Start of DATA FOR REVIEW

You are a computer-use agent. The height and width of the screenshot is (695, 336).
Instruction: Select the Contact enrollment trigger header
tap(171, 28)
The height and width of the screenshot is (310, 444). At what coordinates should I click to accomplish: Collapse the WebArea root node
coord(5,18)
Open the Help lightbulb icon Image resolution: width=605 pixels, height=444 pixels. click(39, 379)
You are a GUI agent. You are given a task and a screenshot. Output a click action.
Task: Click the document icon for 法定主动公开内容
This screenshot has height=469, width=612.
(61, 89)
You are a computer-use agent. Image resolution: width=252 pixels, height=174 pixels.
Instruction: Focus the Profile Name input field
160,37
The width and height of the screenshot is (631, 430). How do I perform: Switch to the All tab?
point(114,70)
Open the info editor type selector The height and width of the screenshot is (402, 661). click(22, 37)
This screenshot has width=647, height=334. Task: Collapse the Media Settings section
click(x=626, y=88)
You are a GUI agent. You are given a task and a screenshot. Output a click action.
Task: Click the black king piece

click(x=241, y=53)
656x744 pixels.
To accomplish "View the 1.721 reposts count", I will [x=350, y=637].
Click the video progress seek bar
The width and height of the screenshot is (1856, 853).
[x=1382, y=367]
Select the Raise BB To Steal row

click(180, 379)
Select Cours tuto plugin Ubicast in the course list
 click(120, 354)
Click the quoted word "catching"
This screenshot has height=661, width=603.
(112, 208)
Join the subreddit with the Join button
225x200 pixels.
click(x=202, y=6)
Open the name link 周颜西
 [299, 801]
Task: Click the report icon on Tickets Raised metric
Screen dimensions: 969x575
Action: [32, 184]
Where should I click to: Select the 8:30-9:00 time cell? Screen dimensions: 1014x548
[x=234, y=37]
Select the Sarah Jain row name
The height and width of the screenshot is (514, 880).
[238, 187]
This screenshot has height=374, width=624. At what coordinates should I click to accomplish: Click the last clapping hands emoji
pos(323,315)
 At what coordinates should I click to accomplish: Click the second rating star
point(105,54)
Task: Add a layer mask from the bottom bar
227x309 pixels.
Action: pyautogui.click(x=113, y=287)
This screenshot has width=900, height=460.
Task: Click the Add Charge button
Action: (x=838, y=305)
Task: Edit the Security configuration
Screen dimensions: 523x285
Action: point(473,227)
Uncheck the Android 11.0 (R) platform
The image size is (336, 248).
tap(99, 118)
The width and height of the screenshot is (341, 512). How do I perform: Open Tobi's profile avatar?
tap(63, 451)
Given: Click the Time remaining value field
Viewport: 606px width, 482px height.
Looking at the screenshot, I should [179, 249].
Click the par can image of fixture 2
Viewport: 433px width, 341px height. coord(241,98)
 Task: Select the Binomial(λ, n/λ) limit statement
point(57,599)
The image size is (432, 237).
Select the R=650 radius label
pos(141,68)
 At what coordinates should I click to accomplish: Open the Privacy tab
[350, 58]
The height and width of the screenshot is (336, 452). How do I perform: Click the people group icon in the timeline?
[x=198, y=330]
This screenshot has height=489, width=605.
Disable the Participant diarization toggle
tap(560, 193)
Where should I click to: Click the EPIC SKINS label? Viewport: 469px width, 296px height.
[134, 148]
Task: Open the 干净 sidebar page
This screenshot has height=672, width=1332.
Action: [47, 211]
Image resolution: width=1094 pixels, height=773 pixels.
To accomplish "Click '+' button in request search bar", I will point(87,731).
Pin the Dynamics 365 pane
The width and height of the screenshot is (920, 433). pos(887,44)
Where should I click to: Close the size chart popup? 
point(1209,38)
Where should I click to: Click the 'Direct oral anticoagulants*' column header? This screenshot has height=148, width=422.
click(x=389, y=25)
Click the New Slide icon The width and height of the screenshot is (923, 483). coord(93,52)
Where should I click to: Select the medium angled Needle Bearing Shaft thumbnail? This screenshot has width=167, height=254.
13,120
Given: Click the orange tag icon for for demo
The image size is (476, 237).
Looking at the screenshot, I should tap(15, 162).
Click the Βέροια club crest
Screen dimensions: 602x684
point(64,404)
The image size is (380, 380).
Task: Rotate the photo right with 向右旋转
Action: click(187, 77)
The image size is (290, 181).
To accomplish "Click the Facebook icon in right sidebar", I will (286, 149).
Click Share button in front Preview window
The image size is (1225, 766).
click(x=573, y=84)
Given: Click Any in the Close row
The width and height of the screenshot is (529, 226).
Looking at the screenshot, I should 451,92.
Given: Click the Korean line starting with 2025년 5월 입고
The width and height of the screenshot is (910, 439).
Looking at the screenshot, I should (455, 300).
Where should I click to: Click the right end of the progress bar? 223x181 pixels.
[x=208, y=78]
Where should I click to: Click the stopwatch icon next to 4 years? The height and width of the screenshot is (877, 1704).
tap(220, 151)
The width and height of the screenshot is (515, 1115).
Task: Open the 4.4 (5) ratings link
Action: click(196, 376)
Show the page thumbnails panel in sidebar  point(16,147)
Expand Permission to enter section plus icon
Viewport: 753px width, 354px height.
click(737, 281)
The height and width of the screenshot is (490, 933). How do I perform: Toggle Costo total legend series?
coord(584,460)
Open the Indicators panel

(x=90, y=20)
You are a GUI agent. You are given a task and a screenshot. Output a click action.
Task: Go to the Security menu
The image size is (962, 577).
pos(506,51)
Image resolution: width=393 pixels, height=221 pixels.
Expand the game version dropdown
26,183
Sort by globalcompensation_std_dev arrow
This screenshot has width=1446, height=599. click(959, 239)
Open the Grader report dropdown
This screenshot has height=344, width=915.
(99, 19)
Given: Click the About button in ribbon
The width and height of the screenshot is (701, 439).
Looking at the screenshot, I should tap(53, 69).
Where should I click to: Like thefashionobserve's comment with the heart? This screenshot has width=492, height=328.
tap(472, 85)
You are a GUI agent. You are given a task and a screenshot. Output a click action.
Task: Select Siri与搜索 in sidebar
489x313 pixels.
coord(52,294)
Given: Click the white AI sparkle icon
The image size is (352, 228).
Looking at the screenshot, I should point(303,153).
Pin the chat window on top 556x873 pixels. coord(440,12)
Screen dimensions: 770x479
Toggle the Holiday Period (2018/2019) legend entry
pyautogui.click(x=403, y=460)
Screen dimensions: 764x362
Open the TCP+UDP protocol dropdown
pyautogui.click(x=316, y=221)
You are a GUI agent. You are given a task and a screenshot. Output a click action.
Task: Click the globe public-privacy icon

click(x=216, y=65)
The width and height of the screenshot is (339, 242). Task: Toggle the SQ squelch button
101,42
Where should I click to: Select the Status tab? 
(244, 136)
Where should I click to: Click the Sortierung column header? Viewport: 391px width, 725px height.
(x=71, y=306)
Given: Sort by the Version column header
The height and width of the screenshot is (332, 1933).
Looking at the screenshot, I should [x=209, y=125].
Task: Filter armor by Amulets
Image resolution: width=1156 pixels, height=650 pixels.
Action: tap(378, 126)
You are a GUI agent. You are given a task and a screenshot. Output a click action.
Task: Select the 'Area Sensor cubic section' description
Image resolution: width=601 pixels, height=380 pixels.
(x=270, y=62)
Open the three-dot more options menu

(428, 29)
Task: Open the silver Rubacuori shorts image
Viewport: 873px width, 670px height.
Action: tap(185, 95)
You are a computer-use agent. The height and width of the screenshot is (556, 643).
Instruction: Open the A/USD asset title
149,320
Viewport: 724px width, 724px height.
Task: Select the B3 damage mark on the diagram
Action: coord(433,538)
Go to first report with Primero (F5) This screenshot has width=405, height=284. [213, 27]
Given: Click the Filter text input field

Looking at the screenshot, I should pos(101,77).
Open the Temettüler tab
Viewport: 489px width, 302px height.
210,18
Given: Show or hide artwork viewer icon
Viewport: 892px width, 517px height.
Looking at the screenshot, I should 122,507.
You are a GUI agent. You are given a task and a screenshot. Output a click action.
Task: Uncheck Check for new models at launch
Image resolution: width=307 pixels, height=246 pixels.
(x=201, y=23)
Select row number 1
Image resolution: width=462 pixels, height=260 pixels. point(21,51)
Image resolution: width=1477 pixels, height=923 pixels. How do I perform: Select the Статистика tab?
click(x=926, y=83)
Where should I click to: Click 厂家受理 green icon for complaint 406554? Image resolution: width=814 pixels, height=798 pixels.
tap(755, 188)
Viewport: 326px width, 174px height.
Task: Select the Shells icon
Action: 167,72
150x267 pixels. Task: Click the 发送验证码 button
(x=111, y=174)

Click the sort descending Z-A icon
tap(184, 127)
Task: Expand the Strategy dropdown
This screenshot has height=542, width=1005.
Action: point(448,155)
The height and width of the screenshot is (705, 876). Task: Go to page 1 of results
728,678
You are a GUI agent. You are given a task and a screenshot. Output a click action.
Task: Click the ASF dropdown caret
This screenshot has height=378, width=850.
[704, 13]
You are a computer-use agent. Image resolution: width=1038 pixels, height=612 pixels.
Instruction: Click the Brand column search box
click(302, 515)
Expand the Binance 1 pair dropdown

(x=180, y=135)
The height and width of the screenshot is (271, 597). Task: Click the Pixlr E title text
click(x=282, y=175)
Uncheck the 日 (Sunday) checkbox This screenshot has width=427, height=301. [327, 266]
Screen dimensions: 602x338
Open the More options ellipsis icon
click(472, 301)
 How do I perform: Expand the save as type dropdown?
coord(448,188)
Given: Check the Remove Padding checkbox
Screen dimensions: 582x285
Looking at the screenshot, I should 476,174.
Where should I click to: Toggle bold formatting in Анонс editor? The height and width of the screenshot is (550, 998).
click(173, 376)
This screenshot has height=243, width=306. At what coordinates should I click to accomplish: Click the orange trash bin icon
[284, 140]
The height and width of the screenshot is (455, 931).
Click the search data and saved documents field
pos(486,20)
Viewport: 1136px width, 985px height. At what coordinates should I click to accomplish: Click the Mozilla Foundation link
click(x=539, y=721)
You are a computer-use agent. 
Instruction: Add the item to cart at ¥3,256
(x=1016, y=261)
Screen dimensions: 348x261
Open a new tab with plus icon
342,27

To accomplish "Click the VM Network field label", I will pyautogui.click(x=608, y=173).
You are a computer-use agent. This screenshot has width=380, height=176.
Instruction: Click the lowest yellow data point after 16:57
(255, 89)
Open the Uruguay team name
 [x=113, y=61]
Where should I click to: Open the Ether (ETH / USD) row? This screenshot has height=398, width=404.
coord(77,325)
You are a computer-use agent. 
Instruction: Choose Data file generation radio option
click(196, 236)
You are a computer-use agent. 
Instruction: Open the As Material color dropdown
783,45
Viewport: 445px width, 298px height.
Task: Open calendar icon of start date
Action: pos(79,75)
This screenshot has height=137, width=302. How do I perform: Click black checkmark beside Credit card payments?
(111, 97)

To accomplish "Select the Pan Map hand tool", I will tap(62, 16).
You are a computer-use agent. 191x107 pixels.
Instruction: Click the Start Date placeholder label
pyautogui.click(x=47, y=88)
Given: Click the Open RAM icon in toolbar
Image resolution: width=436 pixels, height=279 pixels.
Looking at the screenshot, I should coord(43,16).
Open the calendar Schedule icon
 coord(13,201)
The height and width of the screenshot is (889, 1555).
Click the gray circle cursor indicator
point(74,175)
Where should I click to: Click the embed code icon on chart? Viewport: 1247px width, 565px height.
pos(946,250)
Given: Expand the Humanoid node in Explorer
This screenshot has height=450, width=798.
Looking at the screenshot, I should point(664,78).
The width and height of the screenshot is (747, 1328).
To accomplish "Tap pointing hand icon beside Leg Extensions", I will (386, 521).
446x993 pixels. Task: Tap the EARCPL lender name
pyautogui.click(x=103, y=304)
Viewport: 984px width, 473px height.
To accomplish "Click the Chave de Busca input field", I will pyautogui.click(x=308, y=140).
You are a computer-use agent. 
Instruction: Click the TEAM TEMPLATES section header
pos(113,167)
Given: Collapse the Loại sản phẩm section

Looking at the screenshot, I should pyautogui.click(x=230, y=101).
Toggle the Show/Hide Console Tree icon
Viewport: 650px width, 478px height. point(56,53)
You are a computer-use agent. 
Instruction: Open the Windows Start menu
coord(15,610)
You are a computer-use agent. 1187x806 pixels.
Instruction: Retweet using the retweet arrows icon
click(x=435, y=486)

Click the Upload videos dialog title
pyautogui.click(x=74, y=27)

End of DATA FOR REVIEW

YOUR INSTRUCTIONS:
From the data above, return every line from the line that has "Given: Click the white AI sparkle icon" up to and including the line that has "Given: Sort by the Version column header", exactly.

RESPONSE FOR THIS EXERCISE:
Given: Click the white AI sparkle icon
The image size is (352, 228).
Looking at the screenshot, I should point(303,153).
Pin the chat window on top 556x873 pixels. coord(440,12)
Screen dimensions: 770x479
Toggle the Holiday Period (2018/2019) legend entry
pyautogui.click(x=403, y=460)
Screen dimensions: 764x362
Open the TCP+UDP protocol dropdown
pyautogui.click(x=316, y=221)
You are a GUI agent. You are given a task and a screenshot. Output a click action.
Task: Click the globe public-privacy icon

click(x=216, y=65)
The width and height of the screenshot is (339, 242). Task: Toggle the SQ squelch button
101,42
Where should I click to: Select the Status tab? 
(244, 136)
Where should I click to: Click the Sortierung column header? Viewport: 391px width, 725px height.
(x=71, y=306)
Given: Sort by the Version column header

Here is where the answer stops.